Figuring out what is credible and what is not can be a challenge for athletes looking for faster results. Macedonio says some weight loss programs can be tempting for hard-working athletes frustrated with how long it may take to reach certain body composition goals. As one of the leaders in the field of sports dietetics, Macedonio has done extensive research and nutrition consultation for athletes of a variety sports. In her book The Athlete’s Guide to Making Weight; Optimal weight for optimal performance co-authored with Marie Dunford, Macedonio encourages athletes to set short-term objectives to break up long-term goals. Just like in training – you would plan to run a 5K before jumping to a marathon – short-term body composition goals are good benchmarks and will keep you from getting discouraged she says.
Samuels reminds athletes that they need to be patient and realistic in making body composition changes. To be a triathlete, for example, you need certain percentages of body fat to perform at your best, which can be a struggle for female athletes, she says. “They want to look like a Sports Illustrated swimsuit model. Who doesn’t, right? And for female athletes, what our body needs to look like to perform at our peaks is completely different that what the magazine pictures look like,” she says. “Those girls [models]… I bet you 100 bucks that 99 percent of them couldn’t run a mile.”

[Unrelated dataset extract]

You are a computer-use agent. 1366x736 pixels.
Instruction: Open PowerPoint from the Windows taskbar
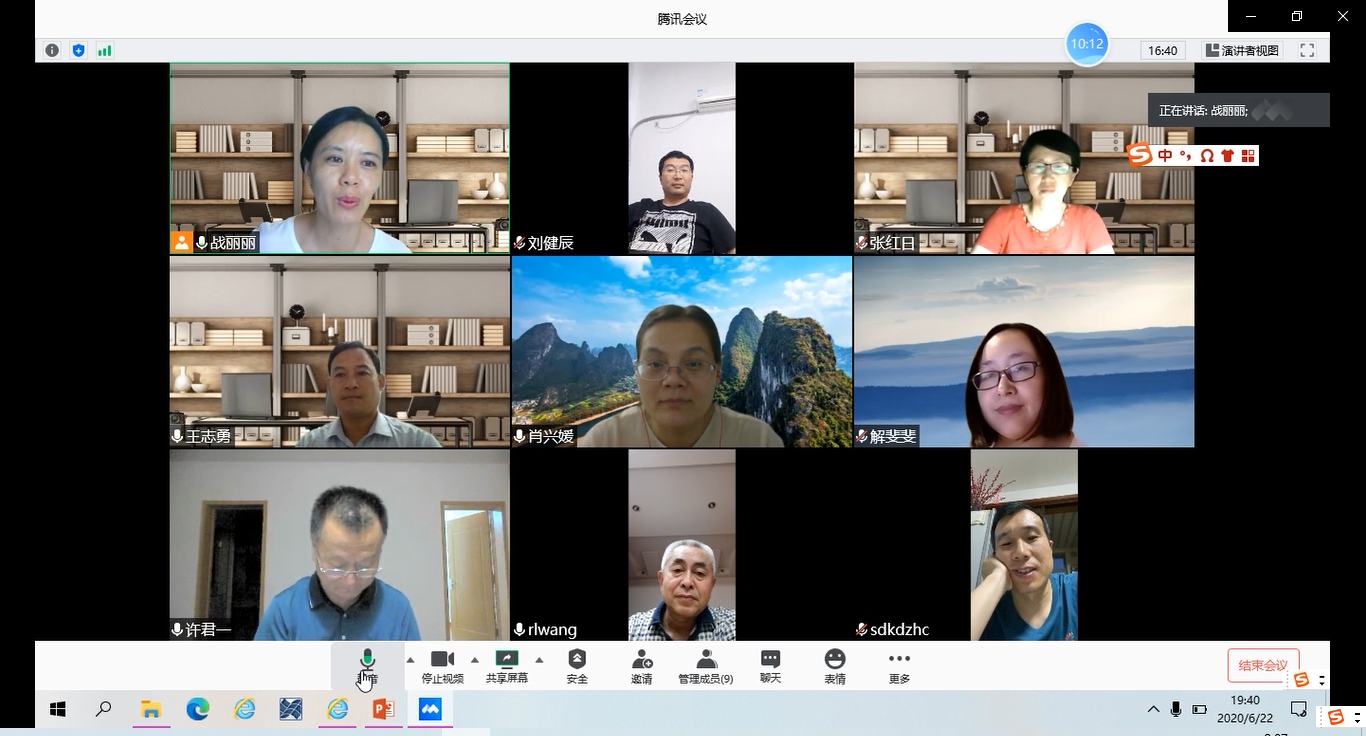point(383,710)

Performance, not weight, is the determinant factor for O’Neill’s nutrition. Last December, O’Neill traveled with the Northwestern swim team for a couple weeks of training. She started having some bad workouts and her coach asked her if she had started to lose weight in adjusting to the altitude training. “My first instinct as a girl was to automatically think that I couldn't possibly be losing weight, and even if was, was it really that bad?” O’Neill said. “When you're training 5 hours a day, you can't afford to be pre-occupied by losing weight. You have to focus on refueling after every workout and getting prepared for the next.”
Step 5: See Results
On September 15, 2002 Suzy Shain added completing Ironman Wisconsin to her bucket list. “It was one of those things where they’re all suffering and they look like crap and I’m like, ‘yep, I want to do one of those,’” Shain says. Almost ten years later, at age 48, Shain is a four-time ironman and is still hungry for more.
Initially nervous about the 2.4-mile swim, Shain tackled the run and ran marathons for five years – qualifying for Boston twice in five years. Unfortunately, however, qualifying did not come as easy as she would have liked. “It was never my ability to run at a certain pace that prevented me from qualifying for Boston. It was always the nutritional component,” Shain says. “I think I ran six or seven marathons before I finally got it right and qualified because I figured out nutrition.”
You know that sports nutrition is much more complicated than eating heaping plates of pasta the night before a race and managing nutrition becomes an essential part of training if you want to maximize performance. Follow Shain’s lead, get the nutrition right, and the performance will follow. “Before you can worry about race-day nutrition, you have to get nutrition right in daily life,” Shain says. “Getting nutrition right in this sport is often the key to success.”